On Thursday, January 16, 1997 at 1:00:00 AM UTC-7, doc wrote:
> Since we're all into an Ebonics frenzy, I thought I would resurrect
> the old "Spelling with Darnell" file. It's kinda like Ebonics but
> different.
> LEARNING TO SPELL WITH "DARNELL"
> This is "Learning to Spell with Darnell." I be Darnell Jackson, and
> today we're gonna spell the word__________. Spell it with me now,
> ____________. Now let's use it in a sentence.
>
> Widen: "When my girlfriend, Larina, told me she was pregnant I
> said, widen you tell me you didn't use no birth control?"
> Urinal: "After the police broke down my front door last night,
> they said, Darnell, urinal lot of trouble."

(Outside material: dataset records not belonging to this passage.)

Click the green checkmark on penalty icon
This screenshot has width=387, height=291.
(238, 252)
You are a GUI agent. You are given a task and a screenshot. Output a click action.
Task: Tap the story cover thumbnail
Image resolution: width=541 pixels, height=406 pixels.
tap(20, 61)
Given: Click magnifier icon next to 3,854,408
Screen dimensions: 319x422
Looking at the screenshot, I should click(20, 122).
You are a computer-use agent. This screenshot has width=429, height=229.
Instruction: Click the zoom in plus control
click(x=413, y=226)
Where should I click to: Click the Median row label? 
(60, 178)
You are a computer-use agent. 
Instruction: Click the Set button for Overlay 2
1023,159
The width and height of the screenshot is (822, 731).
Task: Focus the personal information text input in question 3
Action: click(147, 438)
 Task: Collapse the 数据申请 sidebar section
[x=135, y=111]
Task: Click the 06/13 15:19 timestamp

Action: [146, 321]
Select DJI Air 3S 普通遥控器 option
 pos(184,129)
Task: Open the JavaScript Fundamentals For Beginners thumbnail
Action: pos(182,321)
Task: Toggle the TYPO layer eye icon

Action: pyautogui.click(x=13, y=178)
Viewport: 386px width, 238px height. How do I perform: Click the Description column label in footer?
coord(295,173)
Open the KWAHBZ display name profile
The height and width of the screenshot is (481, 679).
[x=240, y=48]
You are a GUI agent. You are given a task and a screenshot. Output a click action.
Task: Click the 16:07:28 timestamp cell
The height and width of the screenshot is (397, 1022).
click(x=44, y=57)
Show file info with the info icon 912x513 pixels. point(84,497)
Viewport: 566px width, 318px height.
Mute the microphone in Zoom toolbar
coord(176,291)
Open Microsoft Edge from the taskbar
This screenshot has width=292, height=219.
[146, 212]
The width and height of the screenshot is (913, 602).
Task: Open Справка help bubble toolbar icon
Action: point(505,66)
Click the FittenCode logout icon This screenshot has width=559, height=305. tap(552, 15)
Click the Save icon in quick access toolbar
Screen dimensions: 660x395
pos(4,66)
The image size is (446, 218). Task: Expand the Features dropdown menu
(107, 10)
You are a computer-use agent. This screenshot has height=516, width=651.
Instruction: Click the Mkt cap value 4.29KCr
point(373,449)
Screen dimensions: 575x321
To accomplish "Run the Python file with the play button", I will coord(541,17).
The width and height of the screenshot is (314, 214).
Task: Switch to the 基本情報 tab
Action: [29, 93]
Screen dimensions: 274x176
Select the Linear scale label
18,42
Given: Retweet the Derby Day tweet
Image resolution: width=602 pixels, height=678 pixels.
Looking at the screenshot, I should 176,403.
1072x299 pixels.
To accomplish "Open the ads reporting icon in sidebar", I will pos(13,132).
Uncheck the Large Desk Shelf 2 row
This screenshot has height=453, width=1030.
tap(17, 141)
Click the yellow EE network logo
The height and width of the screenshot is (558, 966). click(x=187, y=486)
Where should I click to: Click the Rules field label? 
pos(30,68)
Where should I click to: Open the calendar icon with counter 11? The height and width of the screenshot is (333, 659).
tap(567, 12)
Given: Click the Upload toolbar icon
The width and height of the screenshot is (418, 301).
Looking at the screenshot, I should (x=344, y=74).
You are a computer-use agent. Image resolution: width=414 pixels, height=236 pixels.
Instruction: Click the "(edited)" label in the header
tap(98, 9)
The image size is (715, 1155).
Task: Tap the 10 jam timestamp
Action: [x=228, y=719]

> Undermine: "There's a fine looking bitch living in the apartment
> right undermine.
> Stain: "My sister and brother-in-law stopped by the other day, so I
> asked them, you plannin on stain?"
> Sodomy: "When I go out at night, I like to have a bitch on one
> sodomy and another bitch on the other sodomy."
> Semen: "I never did know who my papa was cause my mama semen
> left and right."
> Seldom: "I had two extra tickets to the basketball game the
> other night, so I seldom to my friend."
> Rectum: "I had two Cadillacs, but my girlfriend rectum both."
> Polyp: "On my way home from the Piston's game the other night,
> I was involved in a five-car polyp on I-75."
> Penis: "I saw my parole officer the other day and he handed me
> a little paper cup and said, here penis.
> Orgasm: "I asked my cousin Dexter about the death penalty in his
> state. I asked if they electrocute em, hang, orgasm."
> Oreo: "I told my friend, Alonzo, if he wanted my sister, he
> could pay me 50 bucks now oreo me 100 bucks on Friday."
> Oral: "My friend Sebastian said, give me 25 cents oral blow
> your head off."
> Odyssey: "When I got back from the Windsor Ballet, I told my
> friends, you odyssey the tits on that babe."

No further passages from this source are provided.